══ Passage to read

Review by Michael Spaulding-Barclay
Jones, B. A., Haycraft, E., Bouman, W. P., Brewin, N., Claes, L., & Arcelus, J. (2017). European Eating Disorders Review, 26(2), 120-128.
In cis-gendered individuals, body dissatisfaction is necessary but insufficient for the development of an eating disorder. Perfectionism, interpersonal problems, low self-esteem, and anxiety and depression are also associated with the development of eating disorder psychopathology. Compared to the general population, transgendered individuals have increased rates of body dissatisfaction primarily due to gender incongruence, yet also have increased levels of anxiety, depression, perfectionism, low self -esteem, and interpersonal problems. For transgendered adults, medical transition (cross-sex hormone treatment (CHT) or surgery) has been shown to improve body dissatisfaction and, in one small study, surgery was shown to improve eating disorder psychopathology in transgender women.

════
══ Dataset section

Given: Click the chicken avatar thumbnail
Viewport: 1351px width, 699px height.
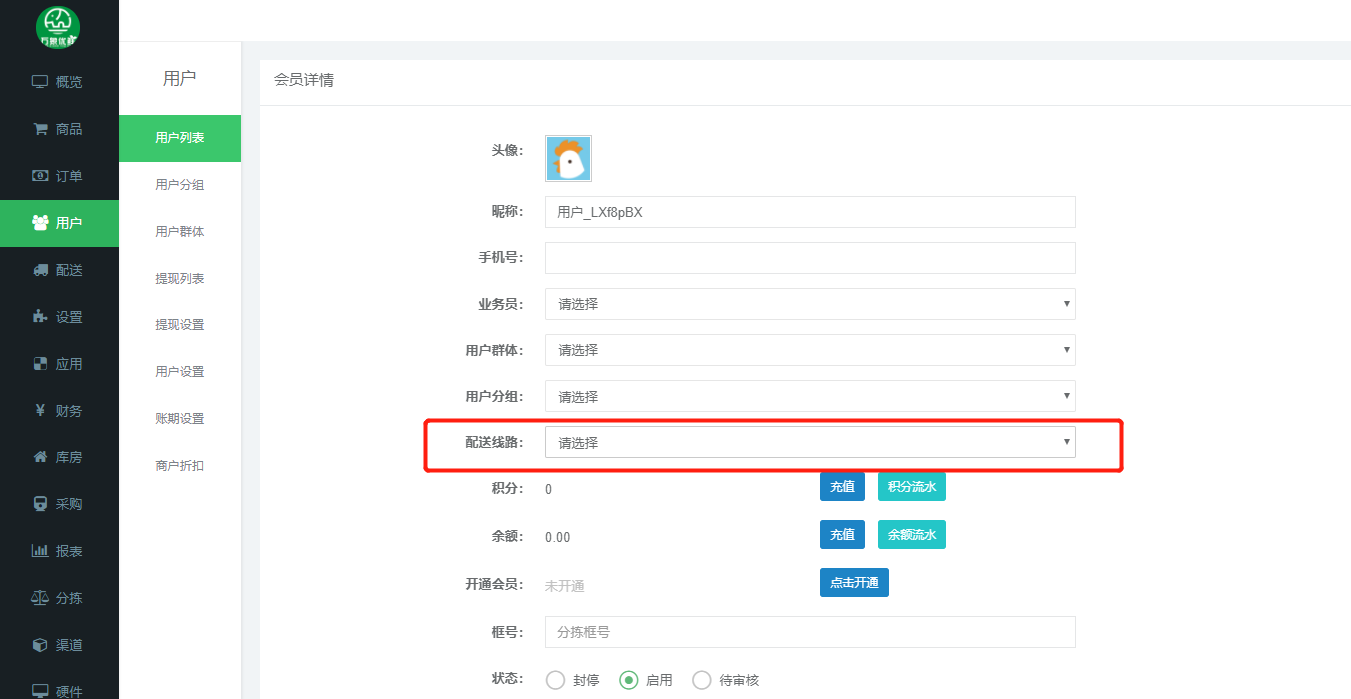Looking at the screenshot, I should coord(568,159).
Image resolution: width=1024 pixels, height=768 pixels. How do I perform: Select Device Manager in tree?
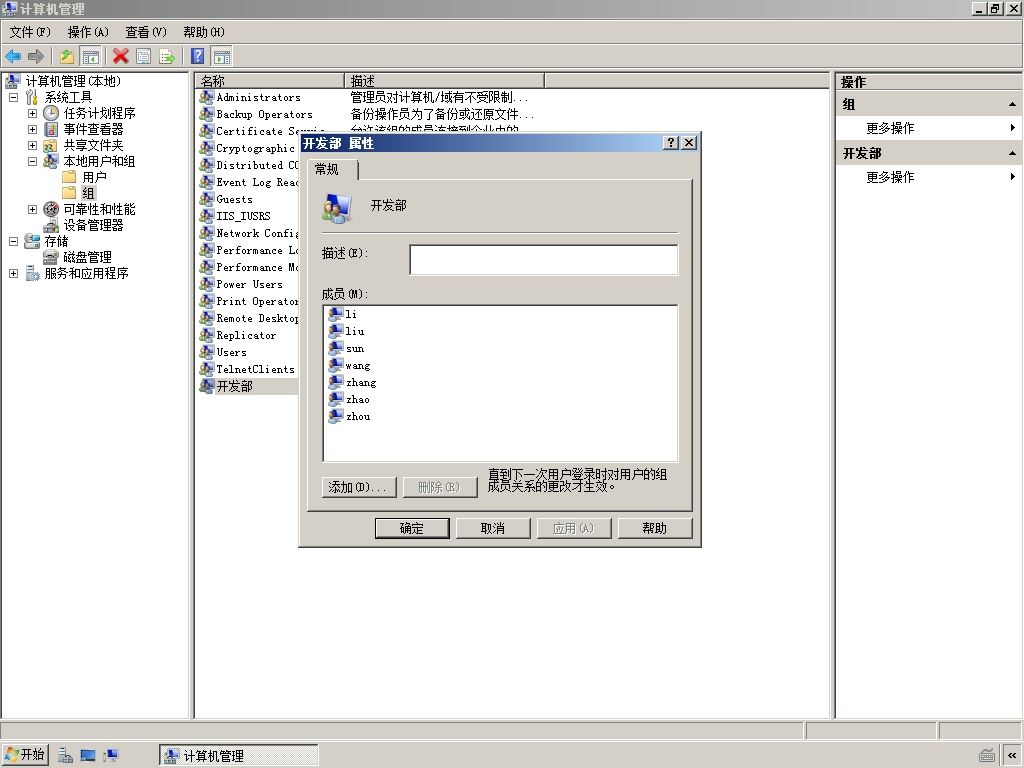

════

_Directions_:
1 - In the passage on eating disorders in transgender people, what did surgery improve in transgender women in one small study?
2 - List every author of the 2017 study cited in the passage on eating disorders in transgender people.
3 - Extend the passage on eating disorders in transgender people, picking up after its final sentence.

_Responses to the tasks_:
1 - Surgery improved eating disorder psychopathology in transgender women.

2 - B. A. Jones, E. Haycraft, W. P. Bouman, N. Brewin, L. Claes, and J. Arcelus

3 -
This was a large(n=563) cross-sectional study of adult (17+ years), mixed transgender male and female subjects in the UK. It examined the reasons why CHT improves body dissatisfaction and identified mediators of change in eating disorder psychopathology. The study found that transgendered men and women not receiving CHT (compared to those who were receiving CHT) had higher body dissatisfaction and eating disorder psychopathology. Furthermore, they found that anxiety, self-esteem, and perfectionism acted as mediators of the link between body dissatisfaction and eating disorder psychopathology. Thus, CHT helps reduce eating disorder psychopathology not only through improvement in body dissatisfaction, but also directly through improvements in anxiety, self-esteem, and perfectionism.
Why is this Important?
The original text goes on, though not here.